My appointment came through earlier than I was expecting as I was told by gp it could be a long wait. Anyway I am really nervous for the appointment plus I have an endoscopy appointment the very next day so that isn’t helping my anxiety.

I was diagnosed with fibromyalgia just over 2 years ago after a year of tests to rule things out and countless blood tests but I honestly feel it could be something else like ms. My cousin was diagnosed with fibromyalgia then 3 years later was diagnosed with MS. It took me months for my gp to refer me to a neurologist but she finally did it. I don’t know what to say at the appointment. Do I ask if this could possibly be ms or should I keep my mouth shut? I don’t want him thinking I’ve been consulting Dr Google and convincing myself I have something but I don’t want to waste this appointment by not asking questions that I am genuinely worried about.

When I went I just took my Mum and I wrote down all the problems I had been having. I took someone and wrote things down as my memory is shocking at times !!! The Neurologist was amazing so patient and really listened to me he then did a reflex examination. After this he told me he suspected MS but wanted to do further testing ( I had only had a head MRI at this point showing small lesions in MS hotspot areas) so I went for further tests. I would strongly recommend noting down your issues and taking them with you. All the best for your appointment xx

I am taking my mum with me too. She’s my voice when anxiety kicks in and my memory for when I forget what doctors have said at appointments. It’s such an important appointment that I am scared I mess it up so I’ll definitely write a list (I usually have a long one when I visit my GP lol) The appointment is on a Sunday which is really bizarre but I am not complaining at all. I just need some answers, I am housebound, I need a walker to get around and the OT refuses to approve me for a stairlift because she says ‘fibromyalgia is in the head’ and I’ve to stop being ‘lazy’.

chuffing rude OT you saw! glad your mum is going with you. if you haven’t had an MRI already, they will probably want you to have one. they’ll do their own blood tests too. then a physical exam and who knows what else.


It’s good that you’ve got a list of symptoms. Try writing down rough dates when things started, how long they lasted or whether anything has got better.

And a second pair of ears to remember everything that’s said is important too.

Don’t forget, if you don’t understand something that’s said, ask the doctor to explain it.

I wouldn’t necessarily mention MS unless the neurologist asks you what you think it is, in which case, they’ll be more open to you asking whether it could be MS. Often they like you to present symptoms which you think might be connected and they then make a tentative diagnosis, or order the tests which will prove it is or isn’t MS (or whatever the neuro thinks it could be).

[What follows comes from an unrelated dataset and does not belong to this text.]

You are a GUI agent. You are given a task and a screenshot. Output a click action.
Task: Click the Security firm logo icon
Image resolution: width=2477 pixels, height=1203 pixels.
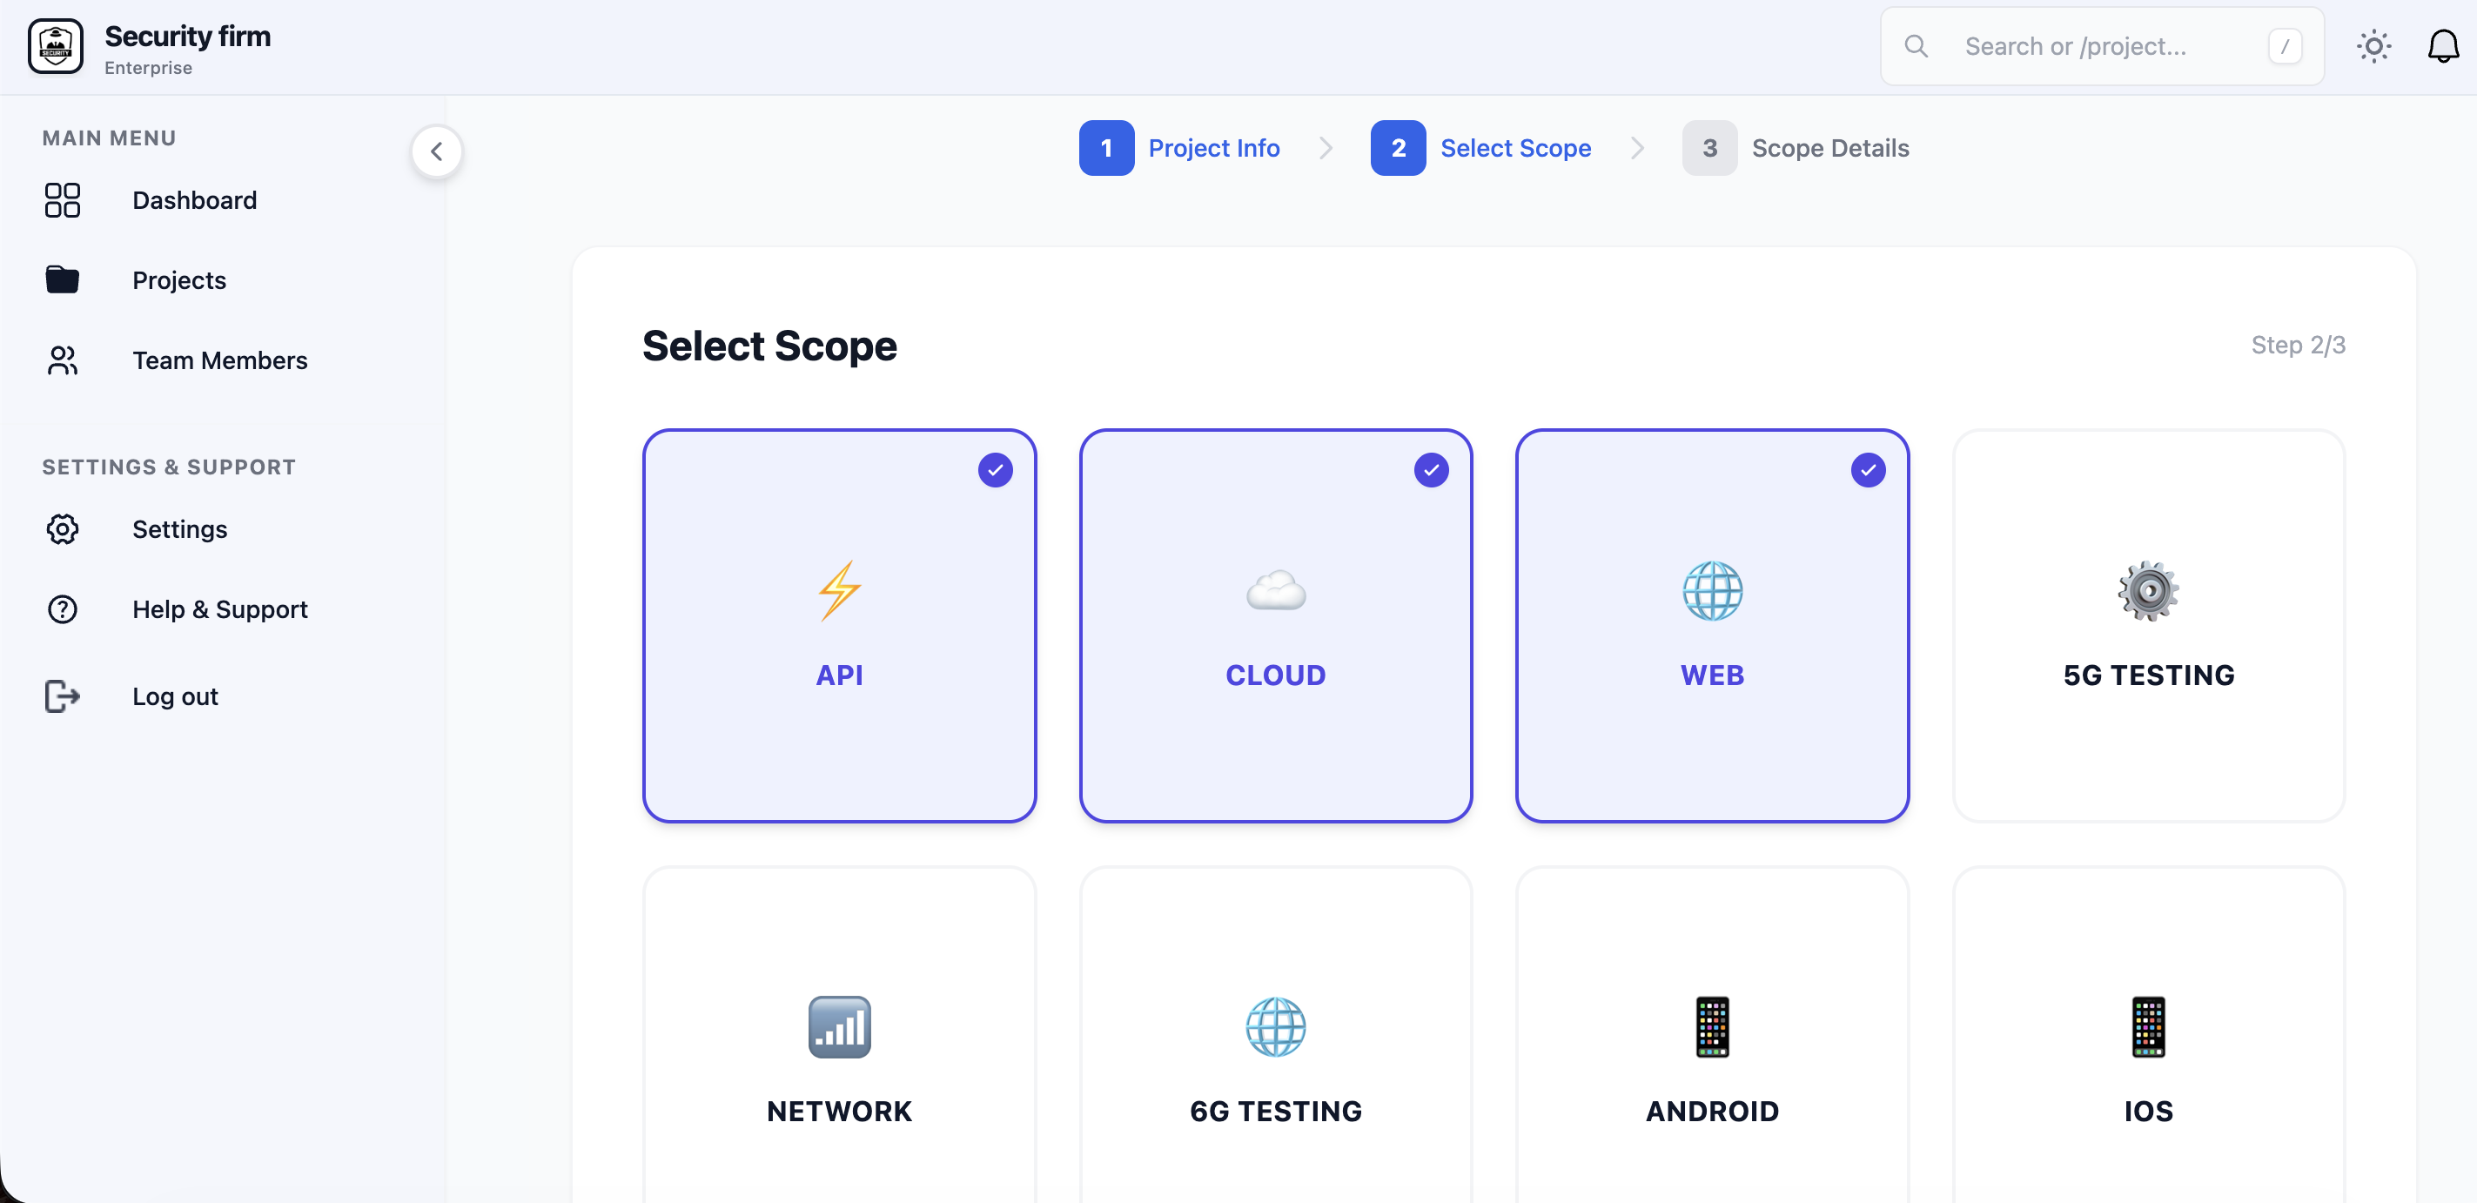pos(56,46)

To be honest, some neuros are more open and honest than others. Some will talk to you quite openly about what they are thinking and others like to keep more distance. So asking them questions is important, such as ‘what is that test for?’ And ‘what does that tell you?’ Plus of course, ‘what happens next?’

Hopefully you’ll get a nice open, friendly neurologist and come away from the appointment with a clear plan of what is happening.